The clarity and firmness of the Jordanian position towards Hamas preceded its coup in 2007, and the exit of Khaled Meshal from Amman preceded that by many years because Hamas’s political project, which extends beyond borders, not only is dangerous to Palestine and the Palestinian national project, but is also dangerous to the national security of Jordan.
The confrontation between Jordan and Hamas was not because of Hamas’s coup against Palestinian legitimacy and the Palestinian national project, but is purely due to Jordanian reasons. This explains the firm Jordanian position against Hamas’s coup, since the coup confirmed the Jordanian view of how to deal with Hamas, which is a position that no other Arab country has practiced, and that is because dealing with Hamas is a uniquely Jordanian national security issue.
The Jordanian position and policy of isolating Hamas was not due to Abbas’s or Fatah’s wishes, and the decision to receive Hamas’s delegation was not due to provoking the Palestinian leadership and wasn’t a sign of Jordan’s disapproval of Palestine’s role or performance. The isolation took place for Jordanian reasons and motives, and resuming the relationship was also for Jordanian reasons.
It is true that there were Palestinian, Arab, and international factors that assisted in developing the Jordanian position and pushing it towards accepting Hamas’s calls for holding talks and establishing an understanding, but that occurred because it benefits the Jordanian national security interest.
Hamas is a part of a political group that extends beyond borders, and has an agenda of attacking regimes and establishments in a gradual fashion. Just as happened in Palestine, where it used the elections to attack the Palestinian Authority and seize control, regardless of whether Mohamed Dahlan was there or not, it is now carrying out its plan against Ahmad Hales, member of the revolutionary council of Fatah, who supported Hamas and was an ally to it during its confrontation with Mohamed Dahlan.
Hamas won’t stop until it eliminates all the organizational, partisan and public existence of Fatah in the Gaza strip, and will do the same to the other factions including Islamic jihad and the family of Momtaz Deghmesh and his “Islamic army.”

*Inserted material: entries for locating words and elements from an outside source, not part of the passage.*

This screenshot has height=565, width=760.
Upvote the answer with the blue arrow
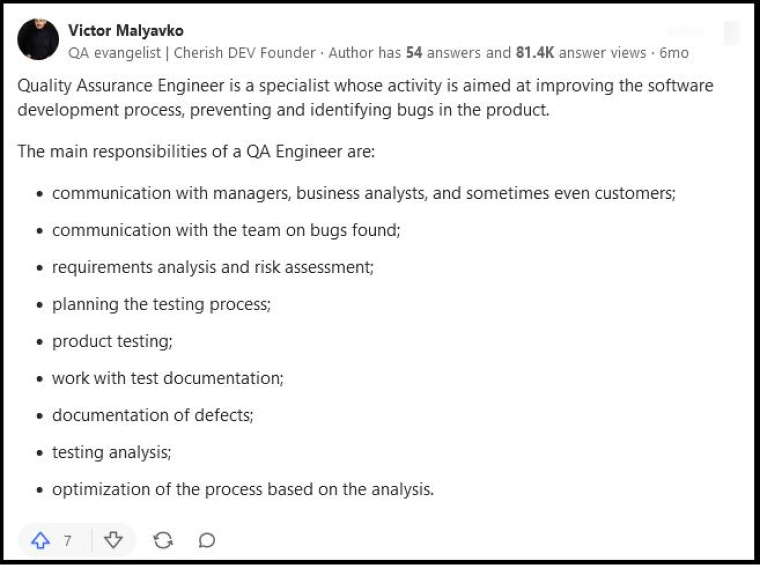coord(41,540)
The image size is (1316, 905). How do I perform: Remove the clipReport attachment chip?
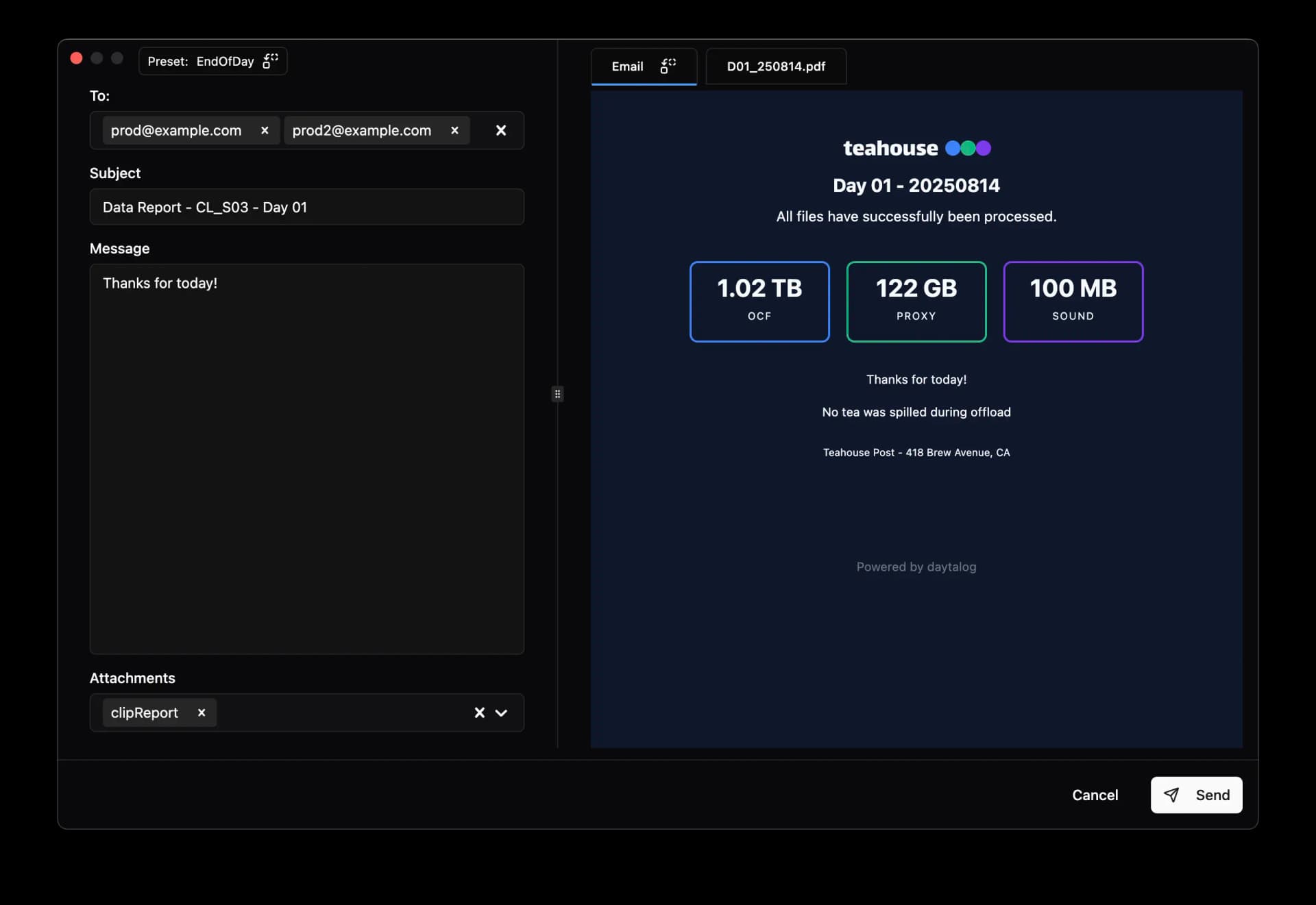pos(202,712)
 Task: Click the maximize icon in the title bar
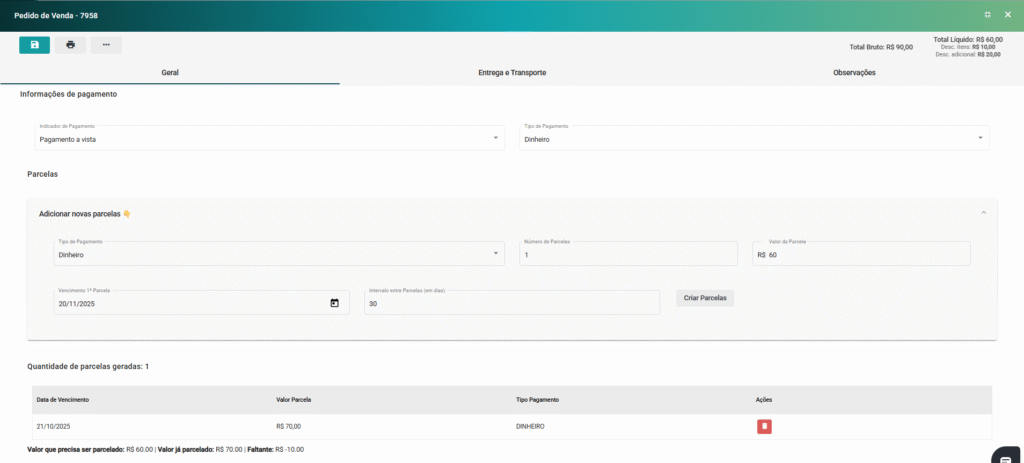tap(987, 15)
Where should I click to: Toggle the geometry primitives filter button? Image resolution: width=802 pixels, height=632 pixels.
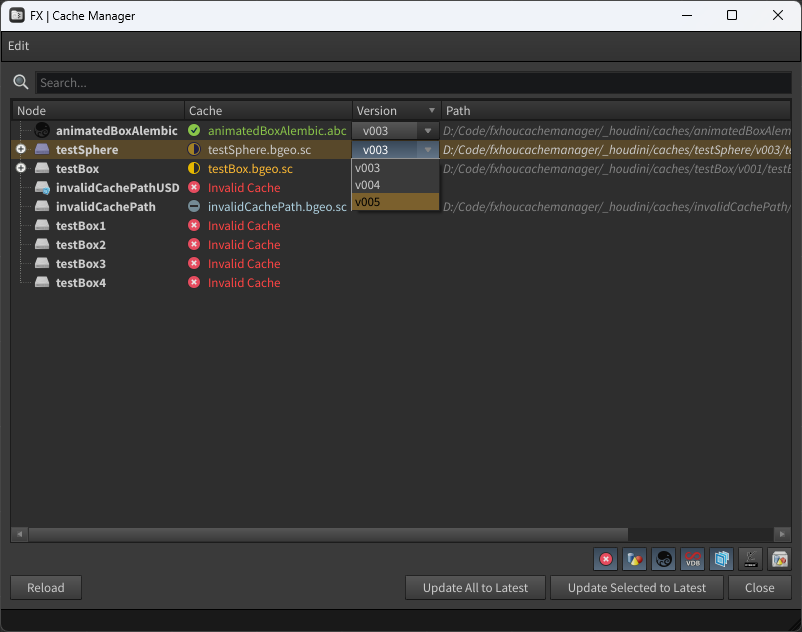(634, 559)
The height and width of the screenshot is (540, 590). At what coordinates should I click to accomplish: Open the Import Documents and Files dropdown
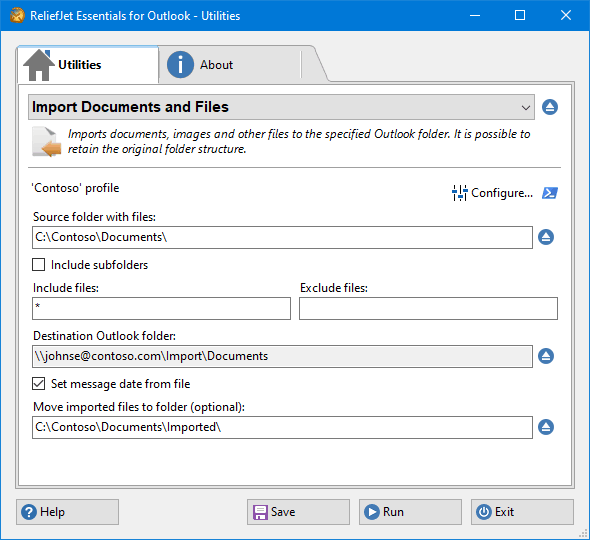click(281, 107)
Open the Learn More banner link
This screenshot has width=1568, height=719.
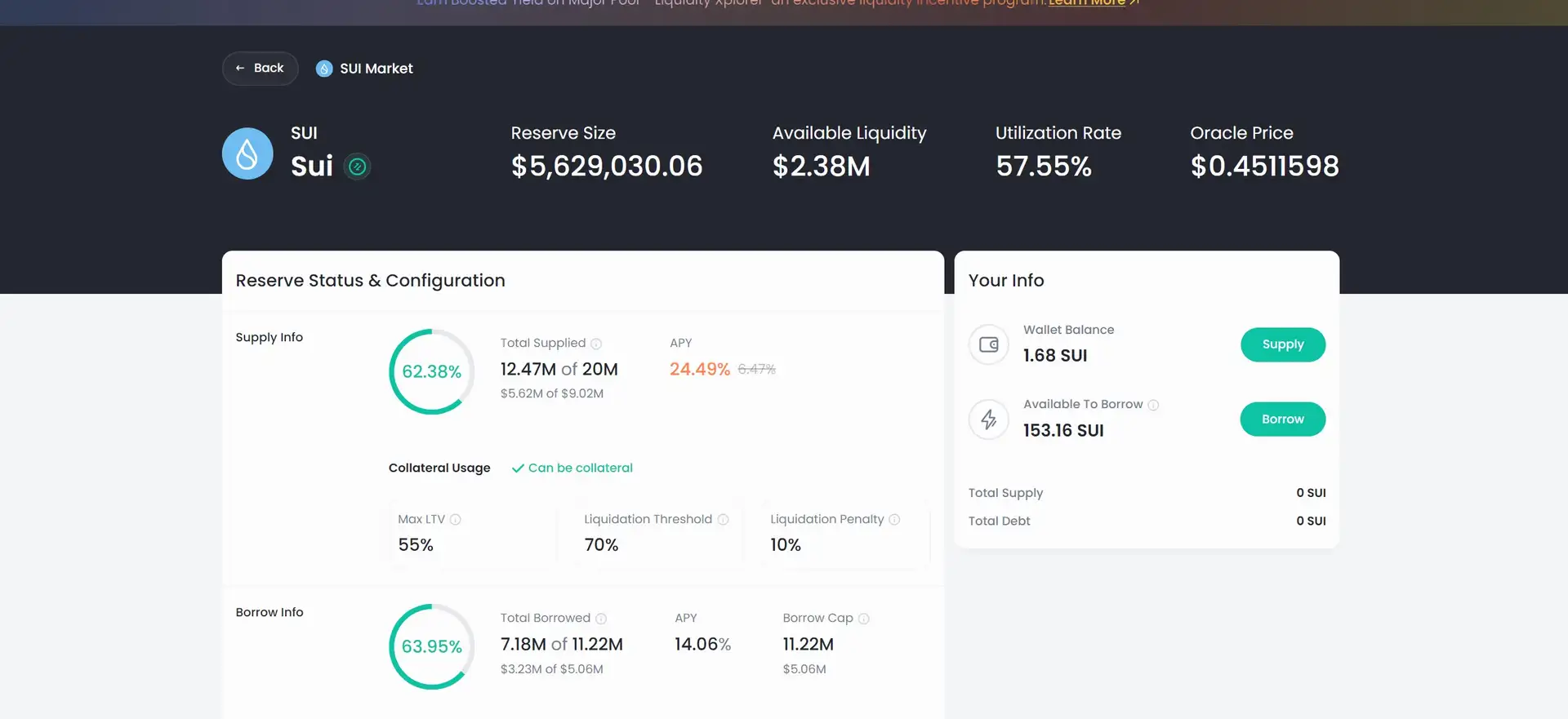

Hamas is part of and an extension of the powerful Muslim Brotherhood opposition movement in Jordan, Syria, Egypt, and Kuwait, and is a partner in governing Sudan, Iraq, Palestine, and Somalia. Nothing will “turn its head” other than its control and domination of authority in all the countries it is in, and its “change and reform” policies are only a cover for what it actually seeks to achieve, through a gradual multi-step program.